But his case came up too soon, on the day before the celebrations. Brendan was denied his experience of Lewes Bonfire Night, and Lewes was denied its experience of the Roaring Boy. He was twenty-nine years old, but his enthusiasm for a wild night was like that of a child:
It nearly drives me insane when I think of the opportunity I missed by not seeing Guy Fawkes night in Lewes, but maybe with the help of God and varied, I will yet.
In the remand cells at the Magistrates Court Brendan was held with a number of other offenders, among them a railwayman accused of raping two male twins. Seeing him weeping, Brendan had given him a cigarette and tried to console him. But the man, with the shame of it all, had turned his head and moved away. Brendan was put in the charge of two officious young policemen from London, but spotting Detective Constable Johnston, he asked to hear the railwayman’s case. To spite the London officers, Johnston agreed, and Brendan was taken into the court to hear the man sent for trial at the Assizes. Surprisingly, the author of Borstal Boy ‘s sympathies lay with the railwayman, who he felt could have been overwhelmed by the boys, who if he had had his way ‘would have been sent home with their arses slapped’. The magistrate was a woman:
a ‘gentle English Tory’, which, to me, is like talking about a tame cobra, dry water, a poor publican or a tame duck, and she had a face like Harris Tweed.
She dealt harshly with the railwayman, sending him to trial at the Assizes. Then Brendan himself appeared before her, charged with illegally entering Britain. He pleaded guilty. Superintendant Britton spoke of his previous record, his expulsion from Liverpool in 1941 for possessing explosives, and of the four years he had served of a fourteen year sentence for attempting to murder Irish police officers. A Mr Carter replied in his defence, explaining that Brendan had been led astray at the age of 14, beguiled into joining the I.R.A., but now he was a respected writer and broadcaster who was merely passing through England on business.The lady magistrate dealt leniently with the case, fining Brendan only fifteen pounds, with costs:
I could not complain about my treatment at Lewes.

■ TASKS TO COMPLETE
A) In the passage about Brendan's court appearance in Lewes, list every item he compares a "gentle English Tory" to.
B) Carry on the passage about Brendan's court appearance in Lewes, starting after its final sentence.
The entries after this play no part in the work.

Data extracted from a collection:
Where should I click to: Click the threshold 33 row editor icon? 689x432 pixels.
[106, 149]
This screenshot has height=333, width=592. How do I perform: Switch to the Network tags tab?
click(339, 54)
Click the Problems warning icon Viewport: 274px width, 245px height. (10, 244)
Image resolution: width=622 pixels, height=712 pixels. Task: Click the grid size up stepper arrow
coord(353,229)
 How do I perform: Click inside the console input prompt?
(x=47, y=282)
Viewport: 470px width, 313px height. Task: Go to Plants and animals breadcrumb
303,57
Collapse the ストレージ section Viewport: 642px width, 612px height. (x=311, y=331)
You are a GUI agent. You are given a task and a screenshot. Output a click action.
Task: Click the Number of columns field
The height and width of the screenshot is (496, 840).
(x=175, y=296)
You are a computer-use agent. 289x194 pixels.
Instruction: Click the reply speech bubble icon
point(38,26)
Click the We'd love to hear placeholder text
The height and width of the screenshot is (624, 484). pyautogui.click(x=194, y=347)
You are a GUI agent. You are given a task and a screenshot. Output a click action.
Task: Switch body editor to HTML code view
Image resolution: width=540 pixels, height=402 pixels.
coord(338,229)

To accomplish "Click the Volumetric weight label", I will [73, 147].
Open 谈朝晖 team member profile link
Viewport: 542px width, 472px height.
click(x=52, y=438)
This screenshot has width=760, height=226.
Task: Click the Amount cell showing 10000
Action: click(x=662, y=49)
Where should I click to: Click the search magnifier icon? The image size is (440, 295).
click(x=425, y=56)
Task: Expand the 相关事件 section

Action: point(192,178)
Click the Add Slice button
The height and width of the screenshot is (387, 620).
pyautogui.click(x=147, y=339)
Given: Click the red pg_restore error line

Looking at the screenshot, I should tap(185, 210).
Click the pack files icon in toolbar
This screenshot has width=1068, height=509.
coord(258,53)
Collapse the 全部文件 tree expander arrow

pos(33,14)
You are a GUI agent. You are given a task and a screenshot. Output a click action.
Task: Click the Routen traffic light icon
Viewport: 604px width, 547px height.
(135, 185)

■ REPLIES
A)
- a tame cobra
- dry water
- a poor publican
- a tame duck

B)
The sergeant who accompanied Brendan in the car back to Newhaven to deport him remain tight-lipped, despite attempts at conversation. The Irish writer realized why at the quayside, when the sergeant bade him farewell in a clear Dublin accent.
By the time Brendan arrived on the boat-train in Paris, it was Friday, and the France v. Ireland match at Dalymount was the very next day. He only had an Irish threepenny piece in his pocket and no chance of filing his copy in time for the match. Set up by a friend in a hotel at the back of the Luxembourg Gardens, he listened to the match on French radio in the bar. From the curses of the French around him, he realized that the French were losing. He read the next day in the newspaper – ‘the Dalymount roar frightened the French team so much that they lost their nerve and also the match’. He never did get to write the feature article. Instead, in his luggage, he had the manuscript of Borstal Boy, courtesy of Lewes Prison. It was the last time he would be confined in jail. It was almost as if prison had drawn him back once more to enable him to write his prison book. It took him out of the world of drink and journalism just long enough to focus him on the prose work for which he is best remembered.